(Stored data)
----------------------------------------

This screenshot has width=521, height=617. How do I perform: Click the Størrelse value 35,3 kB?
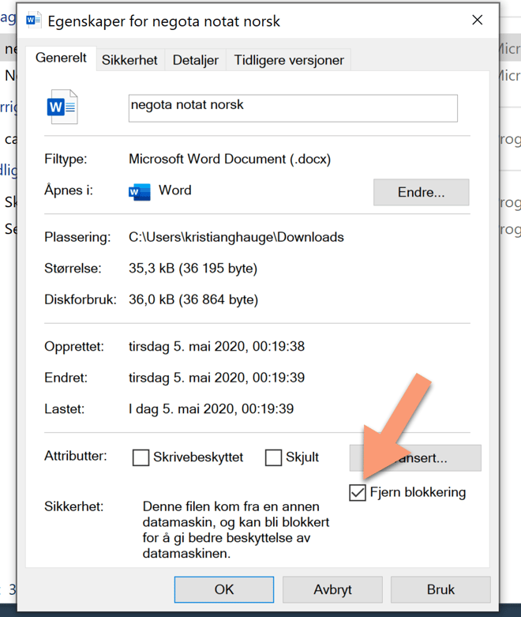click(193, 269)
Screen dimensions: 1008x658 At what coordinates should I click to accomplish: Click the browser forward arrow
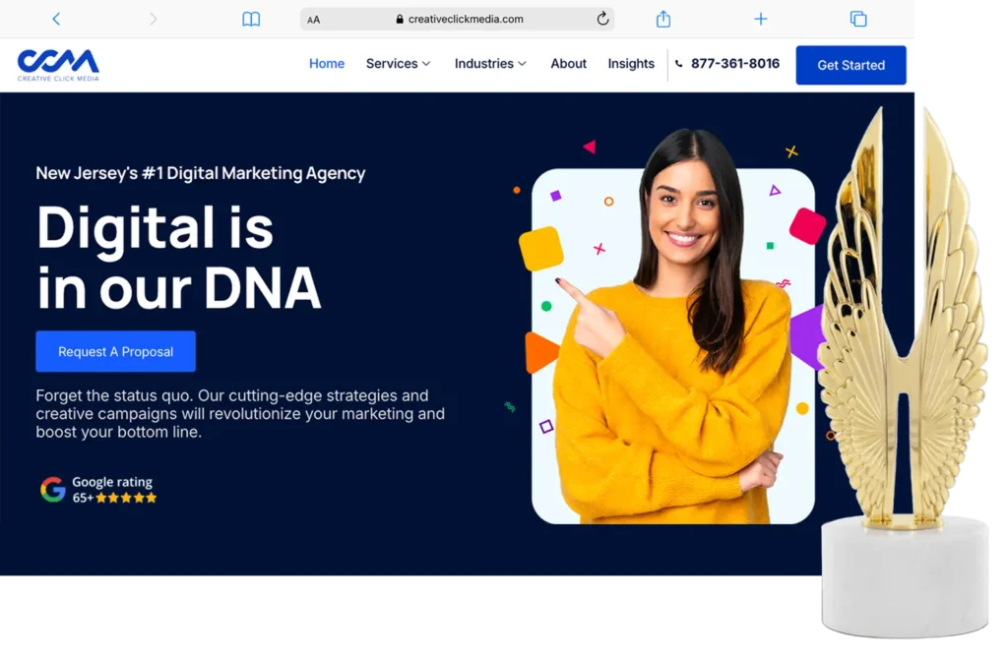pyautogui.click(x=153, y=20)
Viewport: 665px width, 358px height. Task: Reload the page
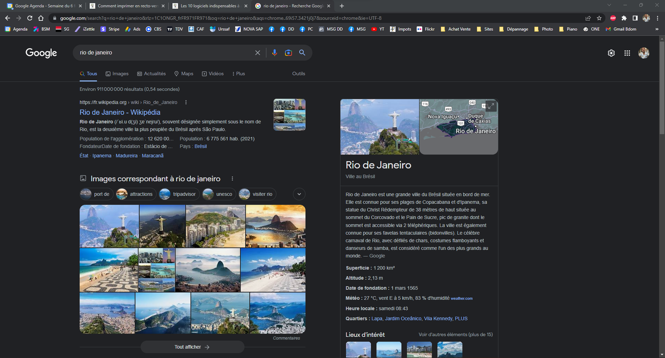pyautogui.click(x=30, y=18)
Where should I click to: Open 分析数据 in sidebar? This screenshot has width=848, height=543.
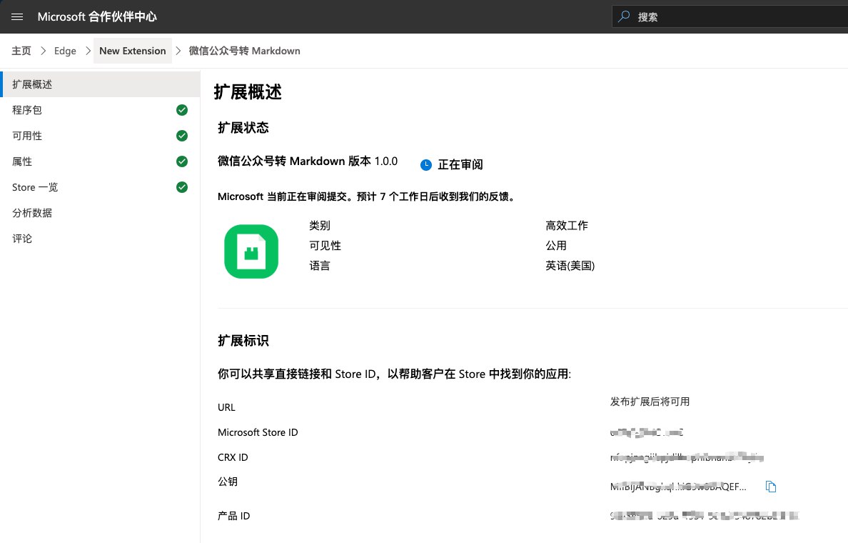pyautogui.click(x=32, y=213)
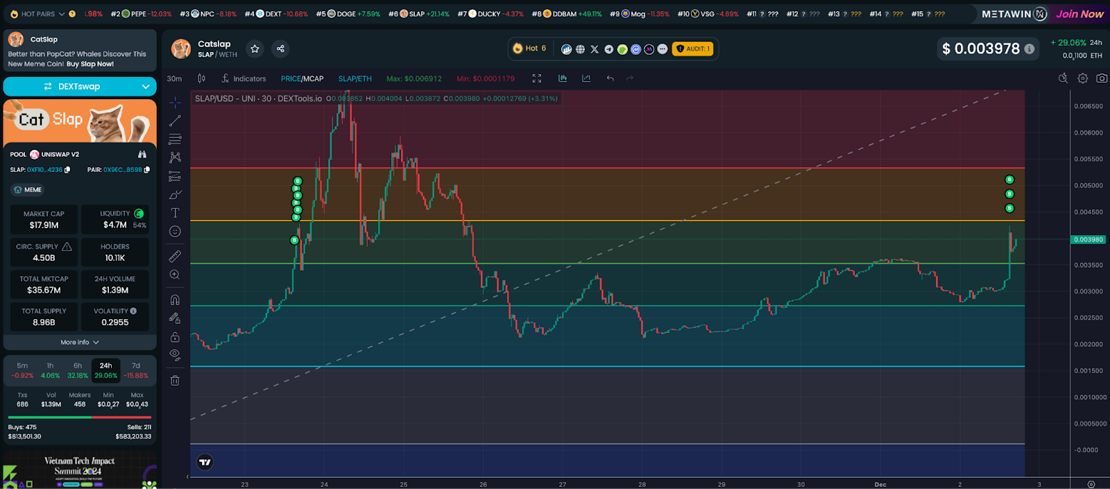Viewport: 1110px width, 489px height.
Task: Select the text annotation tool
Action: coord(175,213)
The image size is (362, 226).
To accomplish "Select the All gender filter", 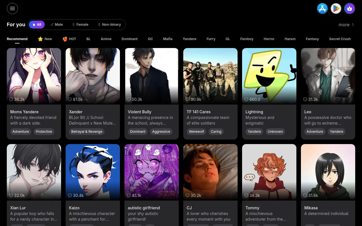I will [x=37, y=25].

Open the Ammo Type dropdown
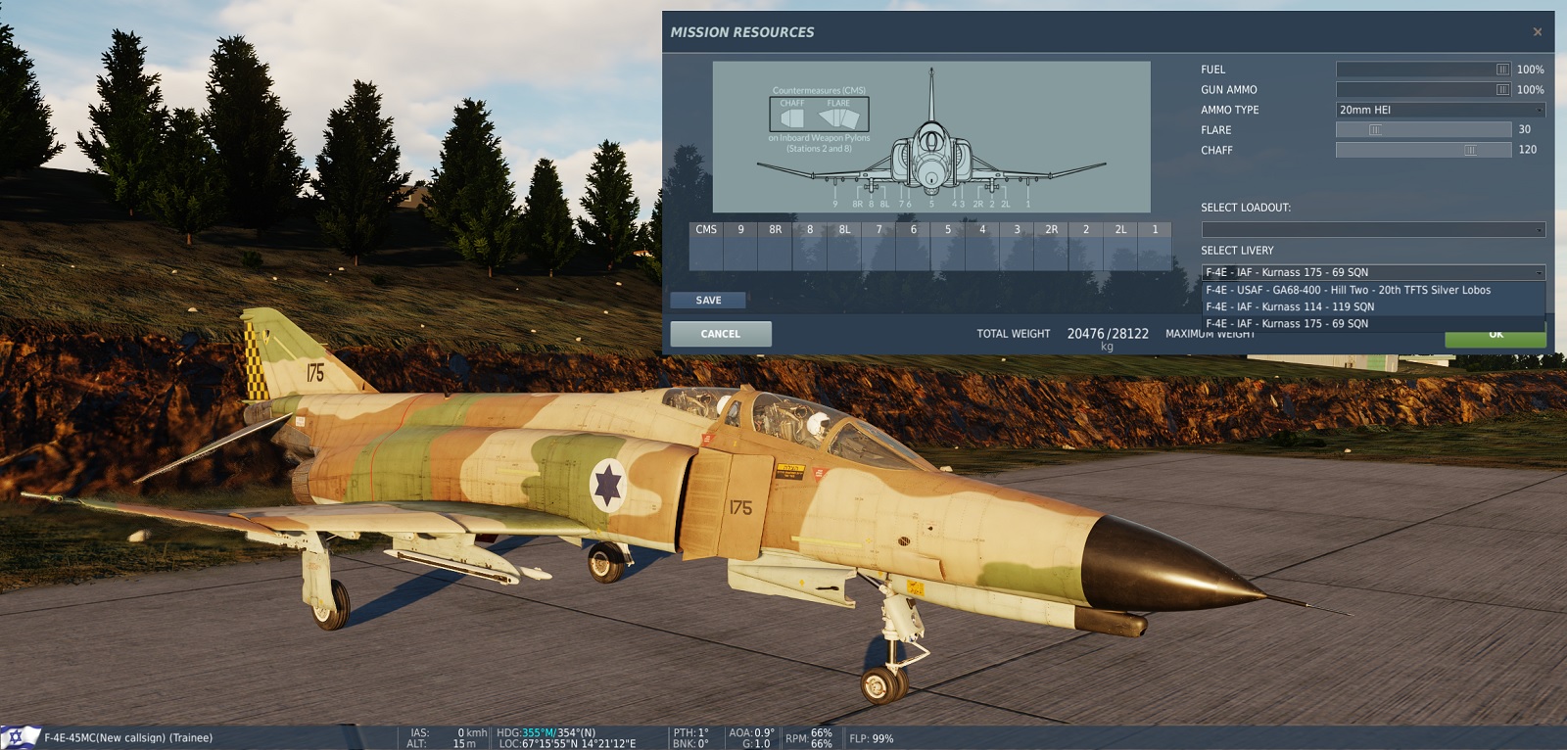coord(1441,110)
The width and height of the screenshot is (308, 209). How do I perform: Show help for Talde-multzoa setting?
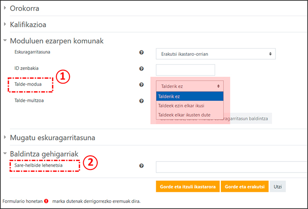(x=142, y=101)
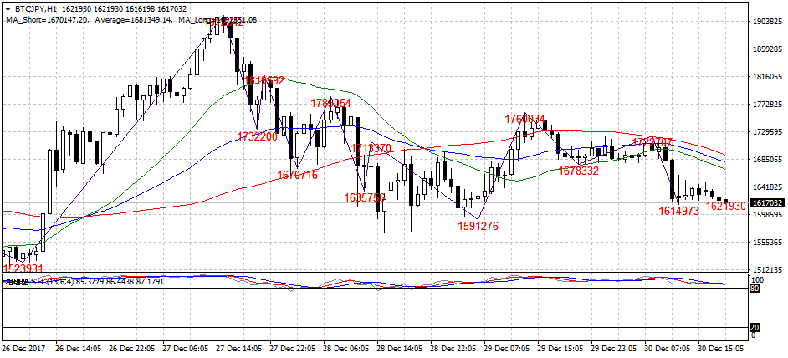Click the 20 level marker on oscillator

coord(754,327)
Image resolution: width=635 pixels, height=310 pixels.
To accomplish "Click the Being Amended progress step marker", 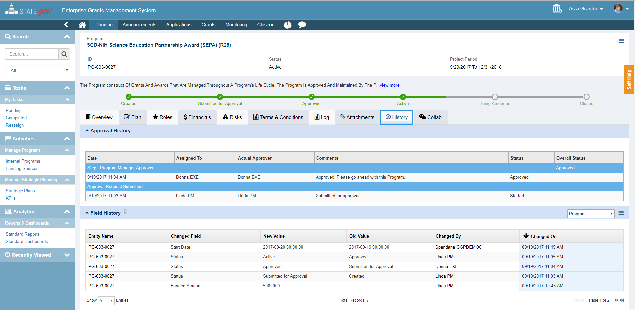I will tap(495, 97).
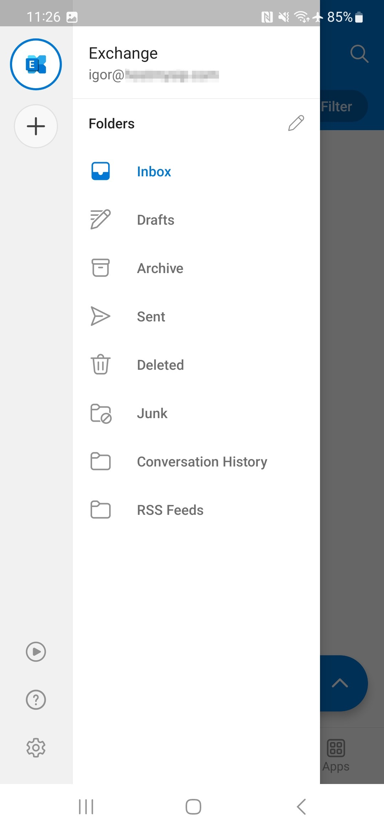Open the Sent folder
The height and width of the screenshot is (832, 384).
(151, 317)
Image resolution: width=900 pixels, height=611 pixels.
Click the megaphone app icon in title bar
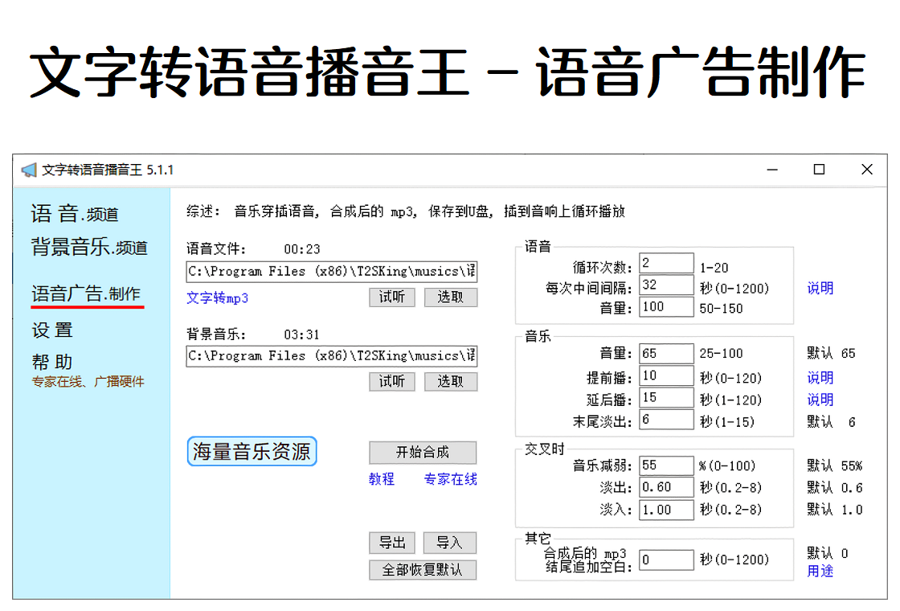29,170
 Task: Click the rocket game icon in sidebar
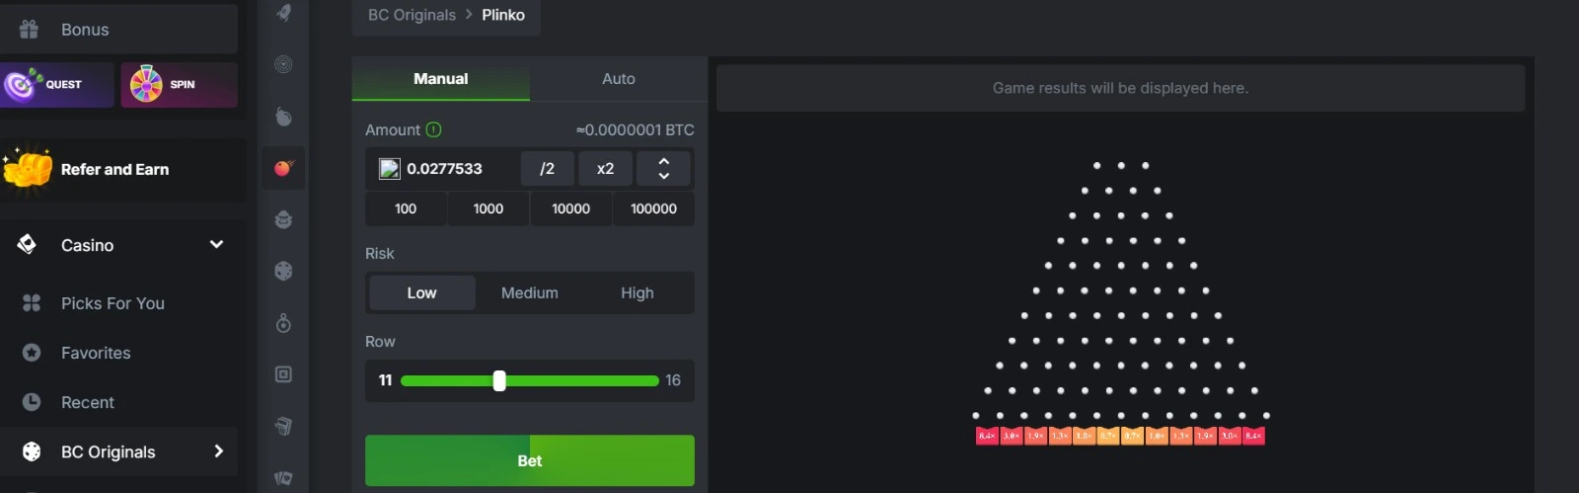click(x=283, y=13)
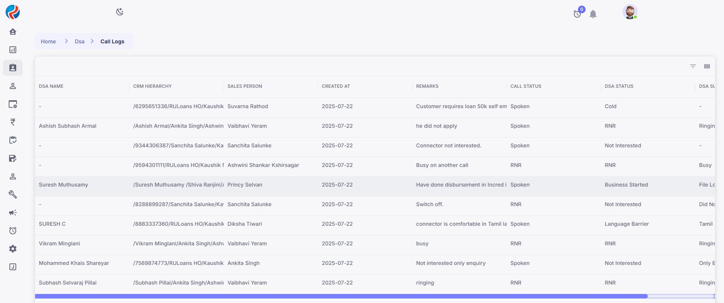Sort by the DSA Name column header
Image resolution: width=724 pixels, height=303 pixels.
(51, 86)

----------------------------------------

Reproduce, word for word, every line from the start of the records down to and including the line with "The image size is (362, 226)."; skip the pictures.

This screenshot has width=521, height=617. How do I perform: Click the Størrelse value 35,3 kB?
click(193, 269)
Screen dimensions: 1008x658 At what coordinates should I click to accomplish: Click the browser forward arrow
pyautogui.click(x=153, y=20)
Viewport: 665px width, 358px height. Task: Reload the page
pyautogui.click(x=30, y=18)
Where should I click to: Open 分析数据 in sidebar? This screenshot has width=848, height=543.
pyautogui.click(x=32, y=213)
Viewport: 1110px width, 489px height.
Task: Select the text annotation tool
Action: coord(175,213)
The image size is (362, 226).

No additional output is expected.